__WHAT TO WORK ON__.
Retype everything from the line containing "Open API Keys via key icon" down to the line containing "1509x671 pixels. click(x=1363, y=460)", both included, exactly as they appear in the records.
** Start of INPUT **
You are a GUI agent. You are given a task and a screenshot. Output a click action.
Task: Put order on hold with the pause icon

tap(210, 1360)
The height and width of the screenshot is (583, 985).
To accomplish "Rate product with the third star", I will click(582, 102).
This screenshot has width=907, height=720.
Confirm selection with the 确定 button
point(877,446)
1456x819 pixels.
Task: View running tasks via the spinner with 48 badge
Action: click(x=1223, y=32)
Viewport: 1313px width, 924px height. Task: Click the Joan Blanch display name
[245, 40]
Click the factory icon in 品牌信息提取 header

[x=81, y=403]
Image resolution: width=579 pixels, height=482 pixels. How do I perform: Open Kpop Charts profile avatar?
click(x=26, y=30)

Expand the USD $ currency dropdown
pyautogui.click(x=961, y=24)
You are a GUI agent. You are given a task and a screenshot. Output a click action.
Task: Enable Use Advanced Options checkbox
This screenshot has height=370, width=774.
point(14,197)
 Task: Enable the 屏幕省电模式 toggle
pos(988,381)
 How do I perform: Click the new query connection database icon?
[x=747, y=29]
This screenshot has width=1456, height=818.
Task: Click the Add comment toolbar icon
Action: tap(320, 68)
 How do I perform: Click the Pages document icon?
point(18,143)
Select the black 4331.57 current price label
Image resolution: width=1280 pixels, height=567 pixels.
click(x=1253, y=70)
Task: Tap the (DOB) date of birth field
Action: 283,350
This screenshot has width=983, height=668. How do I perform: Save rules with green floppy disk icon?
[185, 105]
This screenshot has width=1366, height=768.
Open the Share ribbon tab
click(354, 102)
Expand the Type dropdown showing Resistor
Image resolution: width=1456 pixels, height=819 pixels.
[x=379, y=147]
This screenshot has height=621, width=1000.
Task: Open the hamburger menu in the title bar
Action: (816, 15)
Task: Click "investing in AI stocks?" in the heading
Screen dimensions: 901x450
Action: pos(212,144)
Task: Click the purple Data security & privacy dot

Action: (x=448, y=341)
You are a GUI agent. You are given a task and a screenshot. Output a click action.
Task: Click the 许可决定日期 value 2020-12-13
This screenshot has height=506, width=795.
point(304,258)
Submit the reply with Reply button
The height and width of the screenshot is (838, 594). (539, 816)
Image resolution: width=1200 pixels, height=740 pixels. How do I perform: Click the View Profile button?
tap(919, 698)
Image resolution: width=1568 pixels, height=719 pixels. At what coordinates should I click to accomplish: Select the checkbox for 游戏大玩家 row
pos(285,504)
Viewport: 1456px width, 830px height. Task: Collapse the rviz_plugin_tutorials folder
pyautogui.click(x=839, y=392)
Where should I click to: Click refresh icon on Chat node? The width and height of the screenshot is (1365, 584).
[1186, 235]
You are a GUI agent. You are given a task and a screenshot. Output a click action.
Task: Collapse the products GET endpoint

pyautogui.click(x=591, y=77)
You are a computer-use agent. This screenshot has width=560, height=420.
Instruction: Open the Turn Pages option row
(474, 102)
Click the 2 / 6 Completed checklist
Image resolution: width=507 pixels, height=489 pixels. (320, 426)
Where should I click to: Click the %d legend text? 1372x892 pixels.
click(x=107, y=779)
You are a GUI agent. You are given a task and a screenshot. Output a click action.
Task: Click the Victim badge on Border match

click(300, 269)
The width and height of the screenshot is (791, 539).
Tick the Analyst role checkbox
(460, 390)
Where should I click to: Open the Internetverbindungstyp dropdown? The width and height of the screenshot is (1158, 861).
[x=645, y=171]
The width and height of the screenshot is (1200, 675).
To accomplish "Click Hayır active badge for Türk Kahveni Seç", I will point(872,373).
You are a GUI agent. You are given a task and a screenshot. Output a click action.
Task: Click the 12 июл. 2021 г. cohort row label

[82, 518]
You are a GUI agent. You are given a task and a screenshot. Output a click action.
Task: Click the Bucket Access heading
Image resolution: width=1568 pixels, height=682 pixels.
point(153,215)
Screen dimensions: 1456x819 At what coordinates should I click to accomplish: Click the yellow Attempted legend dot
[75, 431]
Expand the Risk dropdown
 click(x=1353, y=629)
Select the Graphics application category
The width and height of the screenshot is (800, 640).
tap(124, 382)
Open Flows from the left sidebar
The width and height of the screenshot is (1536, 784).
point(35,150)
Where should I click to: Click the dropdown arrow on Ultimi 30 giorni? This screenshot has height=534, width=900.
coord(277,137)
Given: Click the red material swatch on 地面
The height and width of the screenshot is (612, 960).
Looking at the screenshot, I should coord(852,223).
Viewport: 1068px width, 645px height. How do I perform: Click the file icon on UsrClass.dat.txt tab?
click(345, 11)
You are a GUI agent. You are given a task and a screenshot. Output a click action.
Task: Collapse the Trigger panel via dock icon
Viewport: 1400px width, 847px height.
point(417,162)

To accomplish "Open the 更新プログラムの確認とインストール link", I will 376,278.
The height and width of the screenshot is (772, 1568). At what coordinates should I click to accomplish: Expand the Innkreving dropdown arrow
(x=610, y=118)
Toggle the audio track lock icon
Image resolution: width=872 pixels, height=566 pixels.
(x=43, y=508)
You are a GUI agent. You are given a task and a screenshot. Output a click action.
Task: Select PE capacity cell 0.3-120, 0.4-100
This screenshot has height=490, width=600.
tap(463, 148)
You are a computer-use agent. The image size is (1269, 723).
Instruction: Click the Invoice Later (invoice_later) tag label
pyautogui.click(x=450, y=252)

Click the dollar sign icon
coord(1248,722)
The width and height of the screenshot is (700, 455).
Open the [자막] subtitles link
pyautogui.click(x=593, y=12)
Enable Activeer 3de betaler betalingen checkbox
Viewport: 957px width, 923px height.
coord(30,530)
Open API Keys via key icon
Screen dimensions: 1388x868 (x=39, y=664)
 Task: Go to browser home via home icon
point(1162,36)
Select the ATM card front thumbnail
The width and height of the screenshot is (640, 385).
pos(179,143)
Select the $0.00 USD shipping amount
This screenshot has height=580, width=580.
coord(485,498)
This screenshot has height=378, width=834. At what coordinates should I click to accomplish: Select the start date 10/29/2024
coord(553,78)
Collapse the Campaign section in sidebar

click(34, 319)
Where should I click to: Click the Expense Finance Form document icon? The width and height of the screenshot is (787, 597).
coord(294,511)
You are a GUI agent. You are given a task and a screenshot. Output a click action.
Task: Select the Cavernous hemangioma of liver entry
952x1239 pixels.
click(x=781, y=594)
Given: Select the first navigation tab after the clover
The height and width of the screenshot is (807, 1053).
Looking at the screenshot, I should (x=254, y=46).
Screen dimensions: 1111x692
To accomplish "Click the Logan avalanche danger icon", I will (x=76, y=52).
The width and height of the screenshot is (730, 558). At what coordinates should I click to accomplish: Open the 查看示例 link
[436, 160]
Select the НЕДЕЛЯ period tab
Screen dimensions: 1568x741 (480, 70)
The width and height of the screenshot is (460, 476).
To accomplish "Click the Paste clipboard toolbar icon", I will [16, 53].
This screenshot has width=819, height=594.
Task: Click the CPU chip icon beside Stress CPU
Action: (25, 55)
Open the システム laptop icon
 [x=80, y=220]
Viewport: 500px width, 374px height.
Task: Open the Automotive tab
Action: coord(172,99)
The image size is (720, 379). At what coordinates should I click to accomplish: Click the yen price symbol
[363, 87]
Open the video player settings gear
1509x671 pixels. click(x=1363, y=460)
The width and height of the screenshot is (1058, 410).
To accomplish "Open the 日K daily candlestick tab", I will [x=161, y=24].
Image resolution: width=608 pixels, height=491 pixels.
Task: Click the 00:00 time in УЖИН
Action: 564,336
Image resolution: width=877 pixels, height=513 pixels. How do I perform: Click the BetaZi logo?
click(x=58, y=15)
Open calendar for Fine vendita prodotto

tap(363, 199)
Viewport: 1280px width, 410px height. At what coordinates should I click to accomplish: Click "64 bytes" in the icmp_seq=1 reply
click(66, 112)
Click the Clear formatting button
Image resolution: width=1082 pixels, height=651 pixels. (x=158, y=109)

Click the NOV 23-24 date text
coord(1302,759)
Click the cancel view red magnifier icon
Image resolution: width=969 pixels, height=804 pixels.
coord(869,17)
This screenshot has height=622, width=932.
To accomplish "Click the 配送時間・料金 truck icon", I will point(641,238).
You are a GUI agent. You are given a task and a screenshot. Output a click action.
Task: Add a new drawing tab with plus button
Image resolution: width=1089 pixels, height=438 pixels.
** End of INPUT **
__REPLY TO THE EXERCISE__.
Open API Keys via key icon
Screen dimensions: 1388x868 (x=39, y=664)
 Task: Go to browser home via home icon
point(1162,36)
Select the ATM card front thumbnail
The width and height of the screenshot is (640, 385).
pos(179,143)
Select the $0.00 USD shipping amount
This screenshot has height=580, width=580.
coord(485,498)
This screenshot has height=378, width=834. At what coordinates should I click to accomplish: Select the start date 10/29/2024
coord(553,78)
Collapse the Campaign section in sidebar

click(34, 319)
Where should I click to: Click the Expense Finance Form document icon? The width and height of the screenshot is (787, 597).
coord(294,511)
You are a GUI agent. You are given a task and a screenshot. Output a click action.
Task: Select the Cavernous hemangioma of liver entry
952x1239 pixels.
click(x=781, y=594)
Given: Select the first navigation tab after the clover
The height and width of the screenshot is (807, 1053).
Looking at the screenshot, I should (x=254, y=46).
Screen dimensions: 1111x692
To accomplish "Click the Logan avalanche danger icon", I will (x=76, y=52).
The width and height of the screenshot is (730, 558). At what coordinates should I click to accomplish: Open the 查看示例 link
[436, 160]
Select the НЕДЕЛЯ period tab
Screen dimensions: 1568x741 (480, 70)
The width and height of the screenshot is (460, 476).
To accomplish "Click the Paste clipboard toolbar icon", I will [16, 53].
This screenshot has width=819, height=594.
Task: Click the CPU chip icon beside Stress CPU
Action: (25, 55)
Open the システム laptop icon
 [x=80, y=220]
Viewport: 500px width, 374px height.
Task: Open the Automotive tab
Action: coord(172,99)
The image size is (720, 379). At what coordinates should I click to accomplish: Click the yen price symbol
[363, 87]
Open the video player settings gear
1509x671 pixels. click(x=1363, y=460)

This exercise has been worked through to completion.